* GIVEN INSTRUCTION
From the thread on voice activity detection, return word for word the stretch from "Ignore noise, background" through "(or even impossible)?".

Better Voice Activity Detection (VAD) (volume threshold) algorithm? #46

WofWca · 2022-04-21T12:19:00Z

Currently we're simply calculating the loudness of incoming audio and if it's below a certain value, we say it's silence. Would be cool to find a specialized algorithm that does this better, like what voice communication apps do.
FYI in theory we can use an implementation written in a different language, such as C, C++, Rust, Go - we could compile it to WASM.

And it's not necessary to replace the current implementation, we can make an option to switch between different silence detection algorithms.

➕ Advantages:

Ignore noise, background music, only consider actual speech.
Make the "volume threshold" input less (or completely) unnecessary - make the extension simpler to use - not only if you're a beginner, but also because the best "volume threshold" value is different for different videos.
"Margin before" / "margin after" values also become the concern of the voice activity detection algorithm, not ours or user's.
May give an ability to add noise cancelation for output audio.

➖ Disadvantages:

Will probably need to do something about the chart, because it kind of makes drawing the volume threshold unnecessary (or even impossible)?
Need to make sure it's not too resource-demanding
It may have a bigger delay (i.e. more time to switch from silence speed to sounded speed). Although it's not that big of a concern when using the cloning algorithm.

* SOURCE DATA
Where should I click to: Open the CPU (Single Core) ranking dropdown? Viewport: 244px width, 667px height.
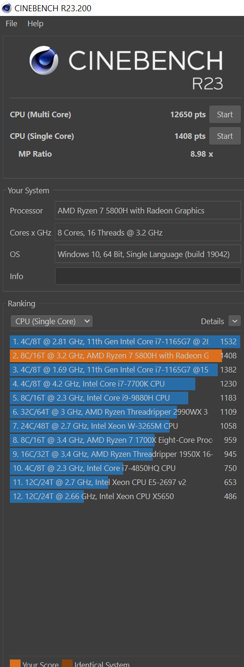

* RESULT OF THIS EXERCISE
Ignore noise, background music, only consider actual speech.
Make the "volume threshold" input less (or completely) unnecessary - make the extension simpler to use - not only if you're a beginner, but also because the best "volume threshold" value is different for different videos.
"Margin before" / "margin after" values also become the concern of the voice activity detection algorithm, not ours or user's.
May give an ability to add noise cancelation for output audio.

➖ Disadvantages:

Will probably need to do something about the chart, because it kind of makes drawing the volume threshold unnecessary (or even impossible)?